Most of the option vector helpers have assertions to check their
arguments aren't null. The guest can provide an arbitrary address
for the CAS structure that would result in such null arguments.
Fail CAS with H_PARAMETER instead of aborting QEMU.
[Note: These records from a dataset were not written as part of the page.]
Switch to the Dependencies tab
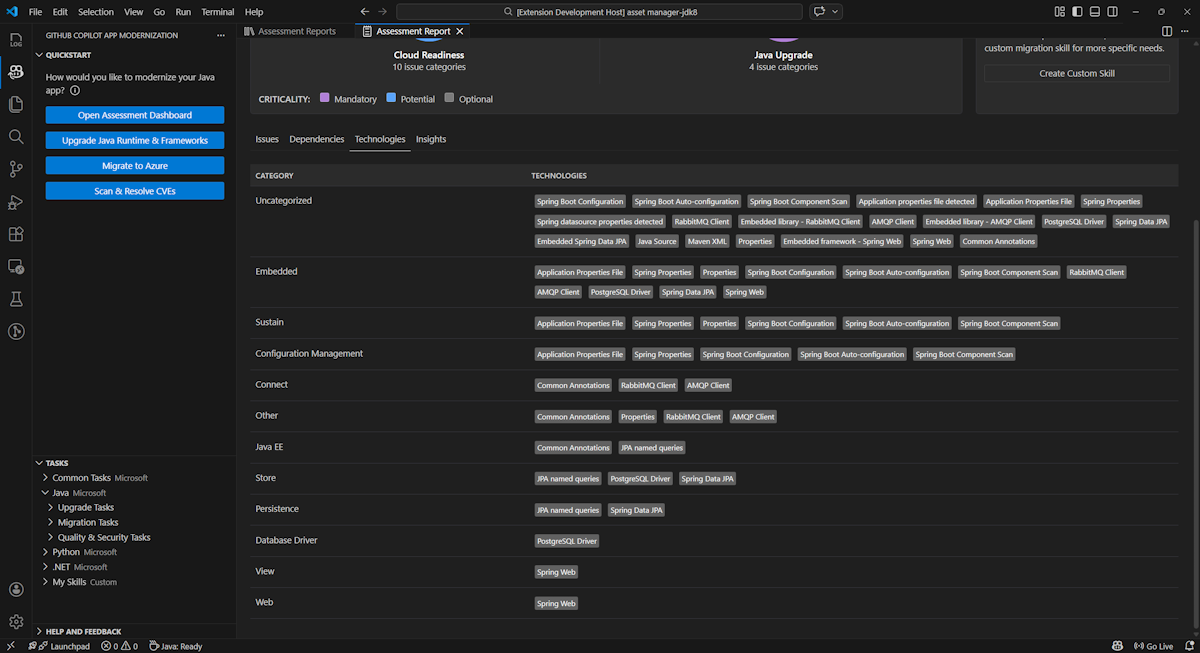The image size is (1200, 653). coord(316,139)
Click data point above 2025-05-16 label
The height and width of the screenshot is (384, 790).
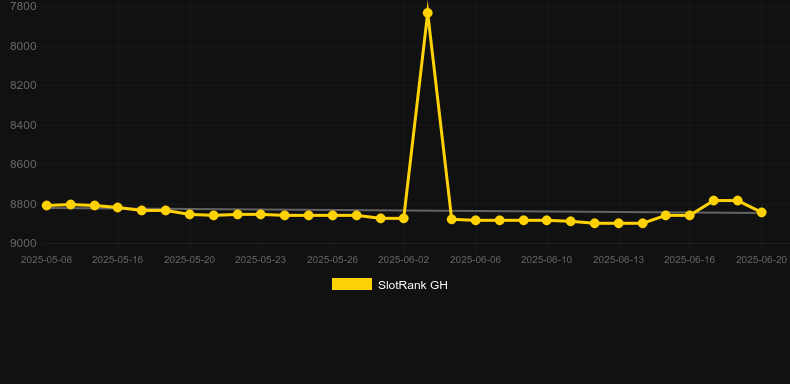coord(118,208)
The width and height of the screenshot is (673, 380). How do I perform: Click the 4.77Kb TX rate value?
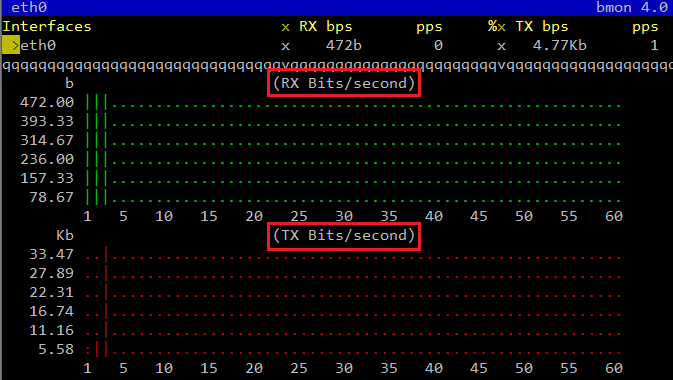(x=559, y=45)
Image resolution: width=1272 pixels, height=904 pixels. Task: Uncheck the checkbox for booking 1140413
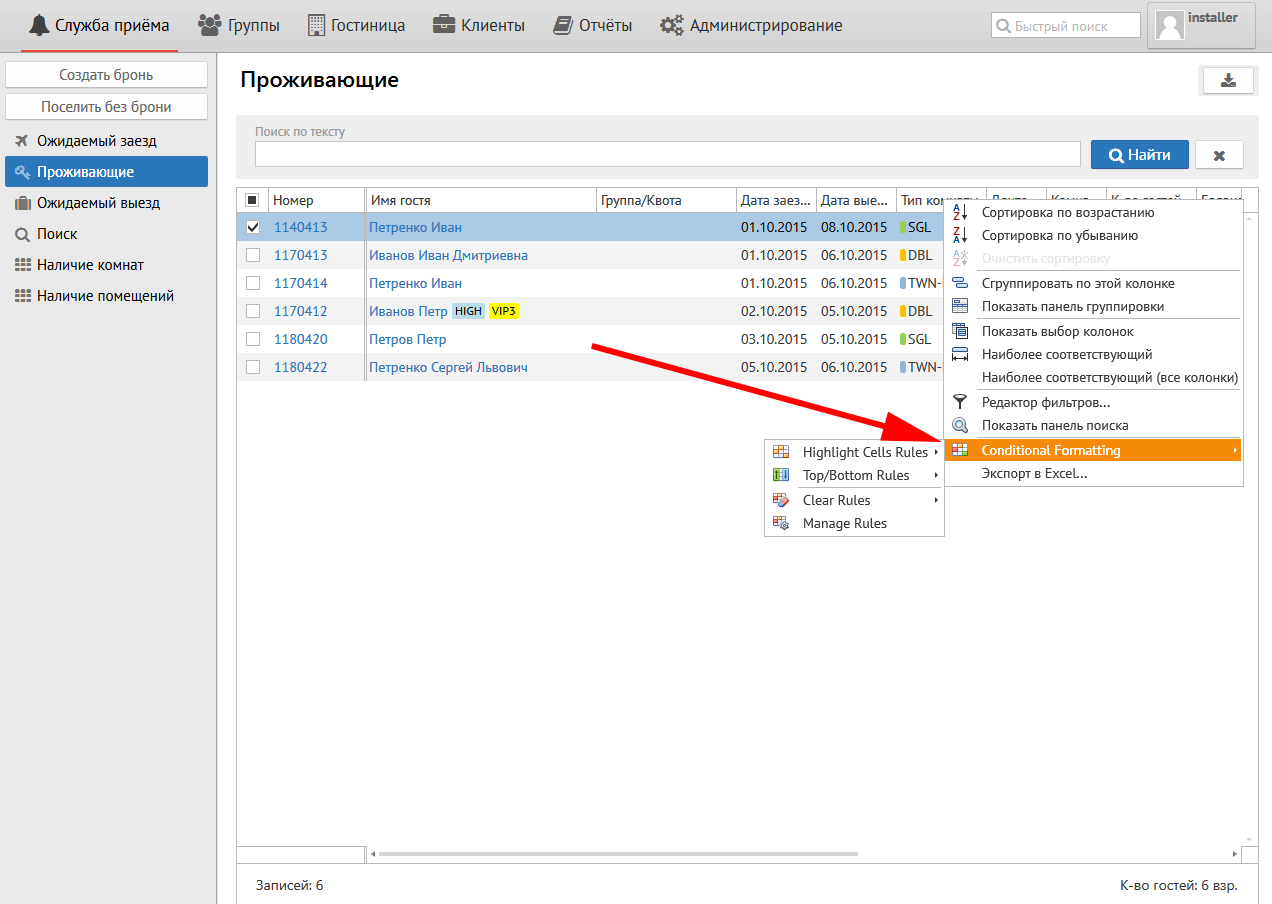pos(253,227)
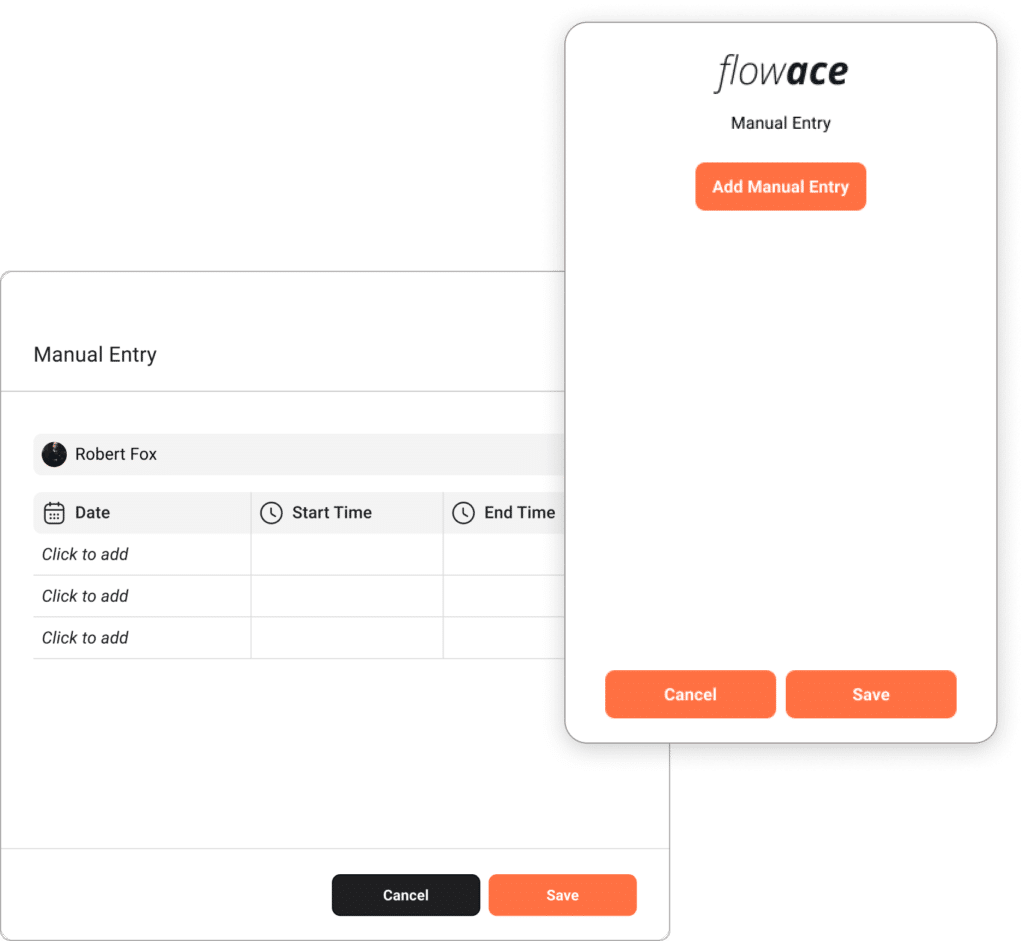This screenshot has width=1024, height=941.
Task: Open the Date column header
Action: [94, 512]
Signed-off-by: Greg Kurz <groug@kaod.org>
---
 hw/ppc/spapr_hcall.c |    9 +++++++++
 1 file changed, 9 insertions(+)

diff --git a/hw/ppc/spapr_hcall.c b/hw/ppc/spapr_hcall.c
index 84e1612595bb..051869ae20ec 100644
--- a/hw/ppc/spapr_hcall.c
+++ b/hw/ppc/spapr_hcall.c
@@ -1701,9 +1701,18 @@ static target_ulong h_client_architecture_support(PowerPCCPU *cpu,
 
     /* For the future use: here @ov_table points to the first option vector */
     ov_table = addr;
+    if (!ov_table) {
+        return H_PARAMETER;
+    }
 
     ov1_guest = spapr_ovec_parse_vector(ov_table, 1);
+    if (!ov1_guest) {
+        return H_PARAMETER;
+    }
     ov5_guest = spapr_ovec_parse_vector(ov_table, 5);
+    if (!ov5_guest) {
+        return H_PARAMETER;
+    }
     if (spapr_ovec_test(ov5_guest, OV5_MMU_BOTH)) {
         error_report("guest requested hash and radix MMU, which is invalid.");
         exit(EXIT_FAILURE);

Re: [PATCH] spapr: Fail CAS if option vector table cannot be parsed

[Philippe Mathieu-Daudé]

Hi Greg,

On 1/16/20 4:05 PM, Greg Kurz wrote:
> Most of the option vector helpers have assertions to check their
> arguments aren't null. The guest can provide an arbitrary address
> for the CAS structure that would result in such null arguments.
> Fail CAS with H_PARAMETER instead of aborting QEMU.
> 
> Signed-off-by: Greg Kurz <groug@kaod.org>
> ---
>   hw/ppc/spapr_hcall.c |    9 +++++++++
>   1 file changed, 9 insertions(+)
> 
> diff --git a/hw/ppc/spapr_hcall.c b/hw/ppc/spapr_hcall.c
> index 84e1612595bb..051869ae20ec 100644
> --- a/hw/ppc/spapr_hcall.c
> +++ b/hw/ppc/spapr_hcall.c
> @@ -1701,9 +1701,18 @@ static target_ulong h_client_architecture_support(PowerPCCPU *cpu,
>   
>       /* For the future use: here @ov_table points to the first option vector */
>       ov_table = addr;
> +    if (!ov_table) {
> +        return H_PARAMETER;
> +    }

This doesn't look right to check ov_table, I'd check addr directly instead:

-- >8 --
@@ -1679,12 +1679,16 @@ static target_ulong 
h_client_architecture_support(PowerPCCPU *cpu,

      cas_pvr = cas_check_pvr(spapr, cpu, &addr, &raw_mode_supported, 
&local_err);
      if (local_err) {
          error_report_err(local_err);
          return H_HARDWARE;
      }
+    if (!addr) {
+        // error_report*()
+        return H_PARAMETER;
+    }

      /* Update CPUs */
      if (cpu->compat_pvr != cas_pvr) {
---

Still I'm not sure it makes sense, because the guest can also set other 
invalid addresses such addr=0x69.

>   
>       ov1_guest = spapr_ovec_parse_vector(ov_table, 1);
> +    if (!ov1_guest) {
> +        return H_PARAMETER;
> +    }

This one is OK (unlikely case where vector 1 isn't present).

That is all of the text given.